I know I'm not who you expected, we don't really do this sort of thing. We're not the kind for pity support groups... but even so. I had to see you, to see if it was true. I could hardly recognize you; so much taller and beautiful. I never once thought that would be a word to describe you.
When you saw me, your eyes widened for an instant. Almost surprised to see another of your kind; the forgotten ones. Rage replaced that surprise almost instantly, like this had happened before. I wasn't the first to see how you've changed.
Your demeanor softened when I asked if you'd like to get coffee. Of course, I said, I'd pay. I'd never say it to your face but I doubt you could afford a new shirt from a dollar store, let alone overpriced hipster brew.
You watched me through narrowed eyes, holding your drink close. Still trying to work out if I was planning something against you. Unable to take the awkward silence, I sighed and cut to the chase. No, I wasn't here to ruin your day. Yes, part of the reason was to see if the rumors were true.
Why had it taken me so long? You try spiraling into a deep depression where success and fame only made things worse. . . I'm sorry. Please don't cry, I didn't mean it that way. W-Wait, don't leave. At least let me explain before you go.
I don't know how much you know. I doubt you've ever cared about me, so not much. My parents died when I was young; my whole family died, really. I don't really like to talk about it, but... I only survived because I was an angsty teenager that didn't want to spend time with the family. Stayed home when they elected to go out. Their car was hit by a drunk driver and. . . yeah.
While my parents left me with nothing but debt in their name, my uncle left me with billions of dollars. No one had known how rich he was until then.
I stayed at home all the time. I cried non-stop for years, television my only escape. I had no friends, no family, and no one to help me. Those that I met after the deaths were only after the money...
Like Crystal Dynamics. They came knocking, asking if I wanted to be the star of a video game. Didn't make sense at the time why they would choose me; at least not until I found they were broke. Or so they claimed. If I would just fund the development of the game, well... I could be the star and they'd do the rest.
The first game did well enough. They let me ad-lib my own lines and come up with things as I went, which. . . was really nice, honestly. Knowing that I was the hero and actually worth something at least in the span of the game. I could wake up for once with the comfort that things would play differently.

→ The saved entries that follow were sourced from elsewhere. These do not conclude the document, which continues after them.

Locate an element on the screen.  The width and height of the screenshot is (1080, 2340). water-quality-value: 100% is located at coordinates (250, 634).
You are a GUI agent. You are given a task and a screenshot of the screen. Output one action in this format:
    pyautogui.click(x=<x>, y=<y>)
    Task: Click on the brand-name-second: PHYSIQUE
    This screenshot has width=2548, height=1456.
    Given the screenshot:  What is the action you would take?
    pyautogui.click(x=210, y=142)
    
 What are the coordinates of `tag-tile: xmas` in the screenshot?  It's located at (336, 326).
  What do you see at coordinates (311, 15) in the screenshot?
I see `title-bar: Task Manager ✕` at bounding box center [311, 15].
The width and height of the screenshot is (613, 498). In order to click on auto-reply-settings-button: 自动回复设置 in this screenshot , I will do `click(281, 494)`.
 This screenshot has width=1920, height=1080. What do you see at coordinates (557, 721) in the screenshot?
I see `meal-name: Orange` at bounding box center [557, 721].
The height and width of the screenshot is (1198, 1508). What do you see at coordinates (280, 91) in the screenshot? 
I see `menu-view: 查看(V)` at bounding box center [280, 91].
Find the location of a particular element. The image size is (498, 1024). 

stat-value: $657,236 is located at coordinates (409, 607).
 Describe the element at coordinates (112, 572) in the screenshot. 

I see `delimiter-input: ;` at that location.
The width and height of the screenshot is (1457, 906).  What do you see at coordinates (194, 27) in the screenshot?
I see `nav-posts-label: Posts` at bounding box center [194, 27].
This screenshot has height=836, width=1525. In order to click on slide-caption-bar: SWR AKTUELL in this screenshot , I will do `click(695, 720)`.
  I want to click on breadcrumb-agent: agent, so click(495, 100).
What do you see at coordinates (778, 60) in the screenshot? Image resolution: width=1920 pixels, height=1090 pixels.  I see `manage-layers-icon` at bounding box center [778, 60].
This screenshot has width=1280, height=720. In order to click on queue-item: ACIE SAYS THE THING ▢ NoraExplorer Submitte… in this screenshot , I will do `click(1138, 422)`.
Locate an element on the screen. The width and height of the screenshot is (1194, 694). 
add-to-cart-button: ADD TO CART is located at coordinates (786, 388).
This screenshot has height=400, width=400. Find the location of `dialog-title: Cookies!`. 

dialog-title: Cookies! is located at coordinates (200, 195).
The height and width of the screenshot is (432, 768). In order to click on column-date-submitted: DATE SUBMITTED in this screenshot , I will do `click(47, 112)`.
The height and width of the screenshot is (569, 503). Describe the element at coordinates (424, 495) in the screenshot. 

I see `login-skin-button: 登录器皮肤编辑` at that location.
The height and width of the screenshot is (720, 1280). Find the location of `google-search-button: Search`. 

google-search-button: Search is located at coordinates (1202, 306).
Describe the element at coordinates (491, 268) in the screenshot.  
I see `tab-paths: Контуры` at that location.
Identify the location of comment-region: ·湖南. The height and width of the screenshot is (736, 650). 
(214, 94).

People looked at me differently. They saw a hero, or at least someone that wasn’t a pathetic kid crying his heart out every day. That feeling helped when the sequels came around, at least for a little while...
I don't remember much about them... the high of the first game faded as fast as it had come. When the credits rolled, and all was said and done, nothing changed. I was still home alone at night, with only the glow of the television to keep me company. The tears still came just as easy, and there was no one to share anything with.
And.. as all pathetic bastards do; alcohol became my only, and best, friend. That pushed me through the next two games, but by the time the third ended I didn't care. I was so numb to it all that I openly embraced the poison that took my family away from me.
All I remember from those games is that Crystal Dynamics had a huge interspecies kink and tried to sneak it into the series whenever possible. It was a really weird time...
After the third game, I'd had enough. The misery was only getting worse the more I worked with them, and I just couldn't take it. So while they started work on a fourth game, I left. For a time I'm fairly sure I single handedly kept the alcohol industry alive. I worked one last time in 2005; I landed a small gig as the voice actor for Kuromori in Shadow of the Colossus. I was so drunk... I just roared and yelled in the sound booth until they shoved me out the door.
I only sobered up recently, realizing what I'd done for the past decade and a half of my life. The world is a lot different than it was in the 90s, and you're the shining example of that.
As to why I'm here... I'm just.. I'm sorry. After Bubsy 3D, when the whole world was against you. . . I know how much having even one person there for you would have helped. I always watched from the sidelines, telling myself it wasn't right. Telling myself I should be there for you, if no one else would. Just after one more beer.. and then another... and.. you get the point.
Everyone makes mistakes and you shouldn't have suffered over one. Especially not with the way that ass-clown Sonic handled things. I still have a few contacts from the industry... the stuff he has to do to get in Smash Bros. If that got out, he'd be done.
Sorry.. I just.. if you ever want to talk or do... something... no, no-- not that. I meant a movie or dinner-- heh. I-I-I, I didn't mean it that way... if you haven’t noticed I’m.. I-I’m not quite the sterling wordsmith I pretended to be back in the day.
Look, I-I.. I'm sorry, I should go. I.. I have something for you, it's in the envelope on the table. That's a months worth of rent money, you should take some time off for yourself.
Just... just don't say Gex has never done anything for you.
[ sulkysadbobcat -- Kind of a lengthy post, but your sad tale inspired me to write this. I haven’t written in over a year and I’m very sure that shows in this. Definitely out of the norm for the gecko but I hope it seems plausible.]